(Beginning of EXERCISE TEXT)
PORT McNEILL—Work progresses toward a comprehensive health-care model for the North Island, council was told in a presentation last week by Alison Mitchell and Dr. Rick Scragg, co-chairs of the Mount Waddington Health Services Stabilization Working Group.
Mitchell and Scragg, who made a similar presentation the following day to the Regional District of Mount Waddington Board of Directors, brought council up to date on the efforts of the working group to recruit and retain physicians, create multi-disciplinary teams including nurse practitioners and nurses for local clinics, educate the public and establish a long-range, regional-level plan to provide comprehensive health care in the region.
The need for the working group’s efforts, which began with its formation more than a year ago, was highlighted a few days later when Vancouver Island Health Authority announced the closure of the emergency room at Port Hardy Hospital Thursday and Friday due to a physician shortage.
“VIHA has provided funding to recruit doctors to Port Hardy, to increase the coverage of the ER there,” said Scragg, who works in Port McNeill Medical Clinic and provides ER coverage at Port McNeill Hospital. “Whether that’s sustainable is questionable, because it’s costing VIHA a ton of money.”
(End of EXERCISE TEXT)
BRIEF —
Reproduce the part of the North Island health-care article that starts at the words "PORT McNEILL—Work progresses" and ends after the words "in the region.", with its wording unchanged.
(Beginning of STORED DATA)
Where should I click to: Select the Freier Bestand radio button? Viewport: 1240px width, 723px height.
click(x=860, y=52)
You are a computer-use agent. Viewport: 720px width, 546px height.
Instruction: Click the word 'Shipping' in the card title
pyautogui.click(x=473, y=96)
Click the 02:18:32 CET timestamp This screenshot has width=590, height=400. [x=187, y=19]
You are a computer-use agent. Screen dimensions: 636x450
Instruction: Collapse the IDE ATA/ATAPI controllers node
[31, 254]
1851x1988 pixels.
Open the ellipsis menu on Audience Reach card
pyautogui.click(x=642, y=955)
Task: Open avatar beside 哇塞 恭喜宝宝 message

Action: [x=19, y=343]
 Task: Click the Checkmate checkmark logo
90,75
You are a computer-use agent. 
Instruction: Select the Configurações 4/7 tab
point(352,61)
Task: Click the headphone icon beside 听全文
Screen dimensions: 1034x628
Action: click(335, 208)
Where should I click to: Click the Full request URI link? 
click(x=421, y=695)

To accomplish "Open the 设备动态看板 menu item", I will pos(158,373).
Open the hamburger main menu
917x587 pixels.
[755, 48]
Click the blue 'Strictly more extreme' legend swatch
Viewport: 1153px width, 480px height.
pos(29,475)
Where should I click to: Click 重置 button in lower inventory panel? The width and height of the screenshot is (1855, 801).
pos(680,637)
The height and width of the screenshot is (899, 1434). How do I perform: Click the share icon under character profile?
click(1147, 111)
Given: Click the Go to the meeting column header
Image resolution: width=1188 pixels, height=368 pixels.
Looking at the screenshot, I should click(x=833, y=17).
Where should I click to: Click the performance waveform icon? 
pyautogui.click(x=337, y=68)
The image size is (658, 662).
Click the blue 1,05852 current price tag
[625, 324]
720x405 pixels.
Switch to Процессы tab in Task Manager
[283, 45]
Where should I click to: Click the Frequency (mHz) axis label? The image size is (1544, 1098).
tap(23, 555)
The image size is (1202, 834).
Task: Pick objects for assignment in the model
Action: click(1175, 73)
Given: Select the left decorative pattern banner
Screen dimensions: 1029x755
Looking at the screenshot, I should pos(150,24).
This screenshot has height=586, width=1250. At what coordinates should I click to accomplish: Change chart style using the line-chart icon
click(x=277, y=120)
(End of STORED DATA)
RESULT OF THIS EXERCISE —
PORT McNEILL—Work progresses toward a comprehensive health-care model for the North Island, council was told in a presentation last week by Alison Mitchell and Dr. Rick Scragg, co-chairs of the Mount Waddington Health Services Stabilization Working Group.
Mitchell and Scragg, who made a similar presentation the following day to the Regional District of Mount Waddington Board of Directors, brought council up to date on the efforts of the working group to recruit and retain physicians, create multi-disciplinary teams including nurse practitioners and nurses for local clinics, educate the public and establish a long-range, regional-level plan to provide comprehensive health care in the region.